Sunday, May 28, 2017

Mr. Atheist, We Are Not All on an Epistemological Titanic

All worldviews have equal burden of proof. The frequent claim of atheists that Christian theism asserts something positive, i.e. the Triune God, while atheism (contrary to that) does not assert anything positive and has no burden of proof is false. Atheism positively asserts an incoherent plurality of unrelated brute facts which cannot account for themselves or for any fact of human experience whatsoever, be it knowledge, truth, morality, individual rational freedom, immaterial objects, etc. The list goes on and on.

The atheist, by his own contradictory presuppositions, is reduced to the absurdity of absolute skepticism -- all along challenging the Christian to account for knowledge based on the atheist's skepticism.1 The God of Christian theism does account for knowledge. That answer is intelligible and the atheist can understand that answer. The only objection the atheist has is he does not like that answer.

Contrary to the atheist we are not all on an epistemological Titanic. Only the atheist is on that ship.


1 By assuming everyone must be in the same epistemological situation the atheist has ascribed to the fallacy of pretended neutrality. That assumption is question begging.

Sunday, March 26, 2017

The Amazing Autonomous Material Mind?

When defending Christian theism via the presuppositional method, we many times visit the various byways and side-roads of all of human experience. These visitations are to show that the presuppositions of the unbeliever are not consistent with the facts of human experience -- that the unbeliever is a self-contradiction (Prov. 26:5, "Answer a fool according to his folly, lest he be wise in his own conceit."). Needless to say, it is, by the nature of the case, inefficient to explicate every implication of particular problems in the materialist worldview in every conversation.

In recent conversations the discussion became focused on the issue of the cogency and existence of immaterial entities in the purely materialistic and immanent reality of atheism. The discussion was focused on the example of the mind being not composed of material. This issue is THE big problem for modern materialist philosophers of "mind." These atheist philosophers have been thrashing about and stewing in their own juices for a century, at least.

### [Instructions for the task]
Please repeat the blog page from "When defending Christian" to "in every conversation." word for word.

### [Records from a dataset]
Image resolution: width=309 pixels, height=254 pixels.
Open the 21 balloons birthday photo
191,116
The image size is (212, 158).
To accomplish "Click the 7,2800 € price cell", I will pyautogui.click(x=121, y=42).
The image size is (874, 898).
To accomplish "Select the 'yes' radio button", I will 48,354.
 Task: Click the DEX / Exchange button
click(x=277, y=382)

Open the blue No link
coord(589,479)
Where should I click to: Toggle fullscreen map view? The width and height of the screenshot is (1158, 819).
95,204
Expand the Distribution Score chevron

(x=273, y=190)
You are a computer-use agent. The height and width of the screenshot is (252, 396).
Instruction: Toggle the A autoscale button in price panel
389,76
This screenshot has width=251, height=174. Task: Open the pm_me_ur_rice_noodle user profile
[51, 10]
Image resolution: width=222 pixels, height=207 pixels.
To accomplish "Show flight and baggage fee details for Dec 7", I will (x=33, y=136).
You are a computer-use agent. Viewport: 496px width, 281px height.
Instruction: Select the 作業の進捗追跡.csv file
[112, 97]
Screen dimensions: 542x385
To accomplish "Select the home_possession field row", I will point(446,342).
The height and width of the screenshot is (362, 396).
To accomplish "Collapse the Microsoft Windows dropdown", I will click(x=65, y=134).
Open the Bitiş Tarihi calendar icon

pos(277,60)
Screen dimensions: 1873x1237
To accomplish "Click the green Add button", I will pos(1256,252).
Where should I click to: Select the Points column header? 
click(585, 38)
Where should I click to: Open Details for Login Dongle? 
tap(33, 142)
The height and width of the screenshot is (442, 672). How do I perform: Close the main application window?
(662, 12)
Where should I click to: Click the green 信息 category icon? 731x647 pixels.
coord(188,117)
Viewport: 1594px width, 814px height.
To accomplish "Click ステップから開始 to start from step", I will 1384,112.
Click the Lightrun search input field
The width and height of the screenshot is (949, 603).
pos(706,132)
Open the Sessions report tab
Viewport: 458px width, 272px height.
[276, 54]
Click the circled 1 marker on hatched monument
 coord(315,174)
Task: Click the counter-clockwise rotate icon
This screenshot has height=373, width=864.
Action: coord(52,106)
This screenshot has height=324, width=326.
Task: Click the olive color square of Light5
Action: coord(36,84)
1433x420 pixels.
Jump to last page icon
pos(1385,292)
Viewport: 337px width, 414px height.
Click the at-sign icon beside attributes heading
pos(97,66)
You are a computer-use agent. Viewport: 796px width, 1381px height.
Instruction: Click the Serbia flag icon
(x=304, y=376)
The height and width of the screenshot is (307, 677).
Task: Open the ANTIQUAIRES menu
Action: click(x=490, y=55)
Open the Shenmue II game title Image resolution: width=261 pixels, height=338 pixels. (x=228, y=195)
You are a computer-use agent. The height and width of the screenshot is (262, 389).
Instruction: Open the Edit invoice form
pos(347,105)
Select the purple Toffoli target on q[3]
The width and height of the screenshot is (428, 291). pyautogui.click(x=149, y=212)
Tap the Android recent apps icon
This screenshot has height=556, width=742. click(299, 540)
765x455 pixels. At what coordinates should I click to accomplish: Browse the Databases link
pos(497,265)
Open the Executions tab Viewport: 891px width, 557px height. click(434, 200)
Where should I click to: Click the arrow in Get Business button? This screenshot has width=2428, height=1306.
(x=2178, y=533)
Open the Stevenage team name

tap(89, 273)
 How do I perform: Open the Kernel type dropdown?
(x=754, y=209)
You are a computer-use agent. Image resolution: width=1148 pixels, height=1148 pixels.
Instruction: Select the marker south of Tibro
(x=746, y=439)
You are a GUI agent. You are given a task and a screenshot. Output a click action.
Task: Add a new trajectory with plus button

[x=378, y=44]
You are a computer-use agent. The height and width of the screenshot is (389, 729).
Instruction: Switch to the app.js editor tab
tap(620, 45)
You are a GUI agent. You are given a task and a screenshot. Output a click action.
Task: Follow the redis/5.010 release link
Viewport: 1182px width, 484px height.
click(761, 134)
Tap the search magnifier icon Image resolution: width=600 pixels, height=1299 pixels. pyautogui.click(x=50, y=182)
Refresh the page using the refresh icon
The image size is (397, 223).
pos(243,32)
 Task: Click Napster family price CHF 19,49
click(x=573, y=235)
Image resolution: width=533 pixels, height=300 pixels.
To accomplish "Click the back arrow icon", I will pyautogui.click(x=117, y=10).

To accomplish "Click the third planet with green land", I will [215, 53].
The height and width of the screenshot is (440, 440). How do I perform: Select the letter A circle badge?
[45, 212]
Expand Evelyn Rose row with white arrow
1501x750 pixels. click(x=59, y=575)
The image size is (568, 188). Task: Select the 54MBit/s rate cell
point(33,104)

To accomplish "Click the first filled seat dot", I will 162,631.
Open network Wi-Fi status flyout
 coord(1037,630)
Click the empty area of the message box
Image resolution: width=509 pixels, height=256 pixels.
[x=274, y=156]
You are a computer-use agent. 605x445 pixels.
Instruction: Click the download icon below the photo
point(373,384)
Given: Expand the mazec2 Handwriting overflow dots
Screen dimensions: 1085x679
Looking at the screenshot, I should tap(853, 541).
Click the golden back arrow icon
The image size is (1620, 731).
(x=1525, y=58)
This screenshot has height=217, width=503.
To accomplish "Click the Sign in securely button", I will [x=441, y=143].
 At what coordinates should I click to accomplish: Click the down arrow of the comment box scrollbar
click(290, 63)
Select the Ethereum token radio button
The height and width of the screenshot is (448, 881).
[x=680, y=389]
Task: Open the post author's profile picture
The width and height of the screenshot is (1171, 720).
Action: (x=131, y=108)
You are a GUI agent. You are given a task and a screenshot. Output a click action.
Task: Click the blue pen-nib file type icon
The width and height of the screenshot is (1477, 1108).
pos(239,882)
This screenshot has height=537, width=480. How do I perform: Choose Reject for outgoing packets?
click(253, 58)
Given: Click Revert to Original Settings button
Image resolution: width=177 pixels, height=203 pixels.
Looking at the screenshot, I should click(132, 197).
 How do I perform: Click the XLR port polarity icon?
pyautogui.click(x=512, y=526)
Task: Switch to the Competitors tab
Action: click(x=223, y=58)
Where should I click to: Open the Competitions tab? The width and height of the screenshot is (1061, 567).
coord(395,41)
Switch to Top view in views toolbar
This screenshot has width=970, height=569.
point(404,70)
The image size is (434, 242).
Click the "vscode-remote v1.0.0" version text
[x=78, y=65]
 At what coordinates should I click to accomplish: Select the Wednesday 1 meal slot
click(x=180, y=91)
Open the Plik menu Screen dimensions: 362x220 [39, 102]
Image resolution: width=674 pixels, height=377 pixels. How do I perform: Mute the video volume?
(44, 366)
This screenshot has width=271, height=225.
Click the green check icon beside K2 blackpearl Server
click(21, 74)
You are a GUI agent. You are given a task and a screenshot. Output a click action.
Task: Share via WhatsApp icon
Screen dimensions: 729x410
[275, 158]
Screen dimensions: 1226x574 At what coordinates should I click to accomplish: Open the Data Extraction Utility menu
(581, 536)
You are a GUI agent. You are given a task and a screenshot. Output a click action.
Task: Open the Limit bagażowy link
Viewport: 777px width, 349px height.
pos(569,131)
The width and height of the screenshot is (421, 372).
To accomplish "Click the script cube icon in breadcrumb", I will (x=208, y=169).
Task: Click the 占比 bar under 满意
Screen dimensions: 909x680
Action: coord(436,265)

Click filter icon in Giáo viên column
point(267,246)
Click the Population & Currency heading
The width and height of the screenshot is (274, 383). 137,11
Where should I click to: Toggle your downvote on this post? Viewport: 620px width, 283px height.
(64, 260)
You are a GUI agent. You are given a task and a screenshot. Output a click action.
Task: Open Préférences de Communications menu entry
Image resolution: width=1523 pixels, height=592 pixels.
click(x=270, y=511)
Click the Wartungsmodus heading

### [Task solution]
When defending Christian theism via the presuppositional method, we many times visit the various byways and side-roads of all of human experience. These visitations are to show that the presuppositions of the unbeliever are not consistent with the facts of human experience -- that the unbeliever is a self-contradiction (Prov. 26:5, "Answer a fool according to his folly, lest he be wise in his own conceit."). Needless to say, it is, by the nature of the case, inefficient to explicate every implication of particular problems in the materialist worldview in every conversation.